第一步,我们可以随机取当前数组中的任意一个元素作为key值。并且将数组分为三部分,即x<key的部分,x=key的部分,x>key的部分(0<=x<=n-1)。关于划分数组的代码,可以参考上一篇文章颜色划分的代码。
完成这一步的数组将会是下面的形式:
我们假设这三部分的子数组的元素个数为a,b,c。
由于这个数组在经过一次划分之后,数组并非完全无序。而且是一个大体上升序的数组。因此,绿色部分(x>key)中的所有元素,都是原数组中前c个大的元素,蓝色部分的所有元素,都是原数组中前b+c个大的元素,而红色部分的所有元素,都是原数组中前a+b+c大的元素。
因此我们可以分成下面情况进行讨论:
- (1)若c>=k,则说明第k个大的数在绿色部分,我们可以继续用快速搜索算法来找到绿色部分的第k大的数。
- (2)若(1)不成立,且b+c>=k,则说明第k大的数在蓝色部分,由于蓝色部分的值都是固定的key,因此第k大的数就是key,将其返回即可。
- (3)若(1)、(2)不成立,且a+b+c>=k,则说明第k大的数在红色部分,由于红色部分之前的元素都是前b+c大的数,因此我们要在红色部分找第(k-b-c)大的数。

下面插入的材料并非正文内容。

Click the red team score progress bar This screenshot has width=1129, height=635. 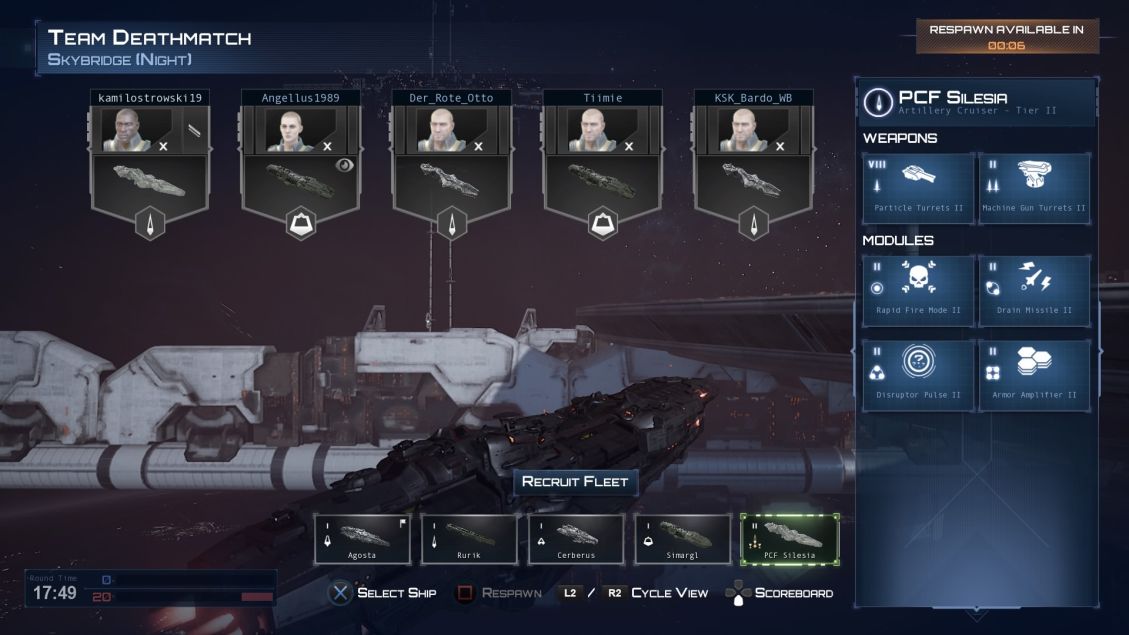pyautogui.click(x=257, y=597)
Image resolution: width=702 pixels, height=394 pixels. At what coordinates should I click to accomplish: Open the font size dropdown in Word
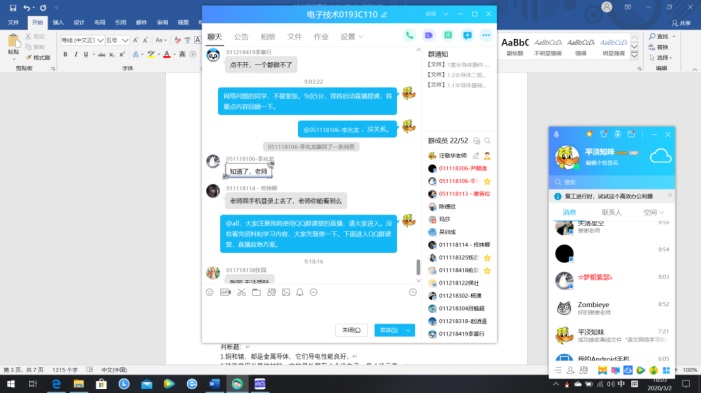coord(125,40)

对该部分继续使用快速搜索算法
题解代码
class Solution {
private:
void _swap(int& lhs,int& rhs){
int tmp=lhs;
lhs=rhs;
rhs=tmp;
}
int q_serch(vector<int>nums,int begin,int end,int k){
if(begin==end) return nums[begin];
int left=begin-1,right=end+1,i=begin;
int key=randomNum(nums,begin,end);
while(i<right){//将数组划分成三份
if(nums[i]<key) _swap(nums[i++],nums[++left]);
else if(nums[i]==key) i++;
else _swap(nums[i],nums[--right]);
}
int b=right-left-1,c=end-right+1;
if(c>=k) return q_serch(nums,right,end,k);//第k大的元素在绿色部分
else if(b+c>=k) return key;//第k大的元素在蓝色部分
else return q_serch(nums,begin,left,k-(b+c));//第k大的元素在红色部分
}
int randomNum(vector<int>nums,int begin,int end){//在nums的[begin,end]中随机一个元素作为key值
int keyi=rand()%(end-begin+1)+begin;
return nums[keyi];
}
public:
int findKthLargest(vector<int>& nums, int k) {
srand((unsigned int)time(nullptr));
return q_serch(nums,0,nums.size()-1,k);
}
};